Work to be completed: Can you present every one of the rows below as a Markdown table with a No. column and a Row column, numbering each row and leaving out blank lines?

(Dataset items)
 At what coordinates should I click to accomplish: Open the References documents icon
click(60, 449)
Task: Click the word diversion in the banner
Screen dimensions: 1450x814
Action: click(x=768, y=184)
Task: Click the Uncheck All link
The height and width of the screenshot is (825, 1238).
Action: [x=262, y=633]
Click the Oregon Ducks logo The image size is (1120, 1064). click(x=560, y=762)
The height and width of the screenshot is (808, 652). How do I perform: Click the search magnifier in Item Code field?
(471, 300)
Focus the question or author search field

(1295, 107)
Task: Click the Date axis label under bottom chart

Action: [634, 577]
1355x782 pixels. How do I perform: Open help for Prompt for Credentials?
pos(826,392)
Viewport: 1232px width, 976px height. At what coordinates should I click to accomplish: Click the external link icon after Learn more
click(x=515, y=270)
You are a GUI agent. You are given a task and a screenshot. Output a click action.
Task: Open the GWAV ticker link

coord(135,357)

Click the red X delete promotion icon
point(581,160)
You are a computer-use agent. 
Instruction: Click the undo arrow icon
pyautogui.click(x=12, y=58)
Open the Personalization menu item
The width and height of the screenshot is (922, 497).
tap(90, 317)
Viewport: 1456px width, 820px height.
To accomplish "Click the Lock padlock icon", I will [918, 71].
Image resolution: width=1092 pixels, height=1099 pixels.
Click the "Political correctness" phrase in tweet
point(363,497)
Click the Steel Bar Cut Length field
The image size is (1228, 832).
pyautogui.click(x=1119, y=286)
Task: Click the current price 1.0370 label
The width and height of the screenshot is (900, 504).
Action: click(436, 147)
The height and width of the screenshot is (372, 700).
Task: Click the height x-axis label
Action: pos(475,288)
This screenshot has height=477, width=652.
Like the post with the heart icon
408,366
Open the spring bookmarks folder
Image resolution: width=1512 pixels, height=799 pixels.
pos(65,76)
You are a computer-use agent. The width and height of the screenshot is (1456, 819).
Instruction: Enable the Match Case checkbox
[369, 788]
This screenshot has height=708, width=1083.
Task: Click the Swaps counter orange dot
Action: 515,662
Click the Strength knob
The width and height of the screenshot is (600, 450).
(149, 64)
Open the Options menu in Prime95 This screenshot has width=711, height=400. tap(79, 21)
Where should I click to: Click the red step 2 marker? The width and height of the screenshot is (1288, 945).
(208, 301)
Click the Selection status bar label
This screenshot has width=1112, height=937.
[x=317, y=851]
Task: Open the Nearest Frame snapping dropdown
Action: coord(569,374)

Solution for this exercise:
| No. | Row |
|---|---|
| 1 |  At what coordinates should I click to accomplish: Open the References documents icon |
| 2 | click(60, 449) |
| 3 | Task: Click the word diversion in the banner |
| 4 | Screen dimensions: 1450x814 |
| 5 | Action: click(x=768, y=184) |
| 6 | Task: Click the Uncheck All link |
| 7 | The height and width of the screenshot is (825, 1238). |
| 8 | Action: [x=262, y=633] |
| 9 | Click the Oregon Ducks logo The image size is (1120, 1064). click(x=560, y=762) |
| 10 | The height and width of the screenshot is (808, 652). How do I perform: Click the search magnifier in Item Code field? |
| 11 | (471, 300) |
| 12 | Focus the question or author search field |
| 13 | (1295, 107) |
| 14 | Task: Click the Date axis label under bottom chart |
| 15 | Action: [634, 577] |
| 16 | 1355x782 pixels. How do I perform: Open help for Prompt for Credentials? |
| 17 | pos(826,392) |
| 18 | Viewport: 1232px width, 976px height. At what coordinates should I click to accomplish: Click the external link icon after Learn more |
| 19 | click(x=515, y=270) |
| 20 | You are a GUI agent. You are given a task and a screenshot. Output a click action. |
| 21 | Task: Open the GWAV ticker link |
| 22 | coord(135,357) |
| 23 | Click the red X delete promotion icon |
| 24 | point(581,160) |
| 25 | You are a computer-use agent.  |
| 26 | Instruction: Click the undo arrow icon |
| 27 | pyautogui.click(x=12, y=58) |
| 28 | Open the Personalization menu item |
| 29 | The width and height of the screenshot is (922, 497). |
| 30 | tap(90, 317) |
| 31 | Viewport: 1456px width, 820px height. |
| 32 | To accomplish "Click the Lock padlock icon", I will [918, 71]. |
| 33 | Image resolution: width=1092 pixels, height=1099 pixels. |
| 34 | Click the "Political correctness" phrase in tweet |
| 35 | point(363,497) |
| 36 | Click the Steel Bar Cut Length field |
| 37 | The image size is (1228, 832). |
| 38 | pyautogui.click(x=1119, y=286) |
| 39 | Task: Click the current price 1.0370 label |
| 40 | The width and height of the screenshot is (900, 504). |
| 41 | Action: click(436, 147) |
| 42 | The height and width of the screenshot is (372, 700). |
| 43 | Task: Click the height x-axis label |
| 44 | Action: pos(475,288) |
| 45 | This screenshot has height=477, width=652. |
| 46 | Like the post with the heart icon |
| 47 | 408,366 |
| 48 | Open the spring bookmarks folder |
| 49 | Image resolution: width=1512 pixels, height=799 pixels. |
| 50 | pos(65,76) |
| 51 | You are a computer-use agent. The width and height of the screenshot is (1456, 819). |
| 52 | Instruction: Enable the Match Case checkbox |
| 53 | [369, 788] |
| 54 | This screenshot has height=708, width=1083. |
| 55 | Task: Click the Swaps counter orange dot |
| 56 | Action: 515,662 |
| 57 | Click the Strength knob |
| 58 | The width and height of the screenshot is (600, 450). |
| 59 | (149, 64) |
| 60 | Open the Options menu in Prime95 This screenshot has width=711, height=400. tap(79, 21) |
| 61 | Where should I click to: Click the red step 2 marker? The width and height of the screenshot is (1288, 945). |
| 62 | (208, 301) |
| 63 | Click the Selection status bar label |
| 64 | This screenshot has width=1112, height=937. |
| 65 | [x=317, y=851] |
| 66 | Task: Open the Nearest Frame snapping dropdown |
| 67 | Action: coord(569,374) |